Ekambaram Maheswari, Nabower Aleisha, Rajbhandari Prabi, Eisenberg Jaclyn, Goodrich Nathaniel, Ampofo Krow, Gollehon Nathan S, Martin Kimberly C, Lyden Elizabeth, Snowden Jessica
Department of Pediatrics, Baylor Scott and White Medical Center, Round Rock, Texas, USA.
Department of Pediatrics, University of Nebraska Medical Center, Omaha, Nebraska, USA.
J Pediatric Infect Dis Soc. 2022 Apr 30;11(4):134-141. doi: 10.1093/jpids/piab126.
The FilmArray Meningitis/Encephalitis panel (MEP) has an 11% false-positive and 2.2% false-negative rate compared with conventional testing. We describe clinical characteristics, treatment decisions, and outcomes in children with discordant results between MEP and conventional testing.
We conducted a multisite review of patients ≤ 18 years with suspected central nervous system infection and positive results by MEP or conventional testing (cerebrospinal fluid [CSF] culture, herpes simplex virus [HSV] polymerase chain reaction (PCR), and enterovirus [EV] PCR). Descriptive results are provided for patients with discordant results. Comparison between group 1 (MEP and CSF culture positive) and group 2 (MEP positive, CSF culture negative, or showing a different pathogen) was made by Mann-Whitney test for continuous and Fisher's test for categorical variables.
A total of 355 patients had at least one pathogen identified. More than half of patients with bacterial pathogens identified that are included in the MEP had discordant results (30/52; 58%). There were 28 samples with bacterial pathogen identified on MEP only, 1 with different bacterial pathogens on MEP and culture, and 1 with Escherichia coli identified on CSF culture only. Patients in group 1 were more likely to have CSF pleocytosis, elevated CSF protein, and decreased CSF glucose than group 2 (P < .05). Two patients were HSV positive by MEP while HSV negative by PCR. Ten patients had discordant results between MEP and EV PCR.
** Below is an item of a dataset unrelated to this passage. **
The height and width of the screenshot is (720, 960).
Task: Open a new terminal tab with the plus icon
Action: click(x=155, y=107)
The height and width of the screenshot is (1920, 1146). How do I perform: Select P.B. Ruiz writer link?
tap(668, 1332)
Discordant results between MEP and conventional testing are common. Treatment decisions based on a positive MEP should be made in the appropriate clinical context.
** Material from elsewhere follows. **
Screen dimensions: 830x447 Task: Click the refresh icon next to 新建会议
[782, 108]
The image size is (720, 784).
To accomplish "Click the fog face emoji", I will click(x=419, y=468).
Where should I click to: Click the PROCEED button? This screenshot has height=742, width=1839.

与传统检测方法相比,FilmArray脑膜炎/脑炎检测板(MEP)的假阳性率为11%,假阴性率为2.2%。我们描述了MEP与传统检测结果不一致的儿童的临床特征、治疗决策及预后。
我们对年龄≤18岁、疑似中枢神经系统感染且MEP或传统检测(脑脊液[CSF]培养、单纯疱疹病毒[HSV]聚合酶链反应[PCR]和肠道病毒[EV]PCR)结果为阳性的患者进行了多中心回顾性研究。对结果不一致的患者提供描述性结果。通过Mann-Whitney检验对连续变量进行组1(MEP和CSF培养均为阳性)和组2(MEP阳性、CSF培养阴性或显示不同病原体)之间的比较,通过Fisher检验对分类变量进行比较。
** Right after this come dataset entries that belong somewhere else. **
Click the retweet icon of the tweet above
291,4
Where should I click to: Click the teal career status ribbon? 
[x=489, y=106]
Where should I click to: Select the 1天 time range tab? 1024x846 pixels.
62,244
共有355例患者至少鉴定出一种病原体。MEP检测出的细菌病原体患者中,超过一半的结果不一致(30/52;58%)。仅在MEP上鉴定出细菌病原体的样本有28份,MEP和培养结果显示不同细菌病原体的有1份,仅在CSF培养中鉴定出大肠杆菌的有1份。与组2相比,组1患者更有可能出现CSF细胞增多、CSF蛋白升高和CSF葡萄糖降低(P <.05)。2例患者MEP检测HSV为阳性,而PCR检测为阴性。10例患者MEP与EV PCR结果不一致。
MEP与传统检测结果不一致很常见。基于MEP阳性结果的治疗决策应在适当的临床背景下做出。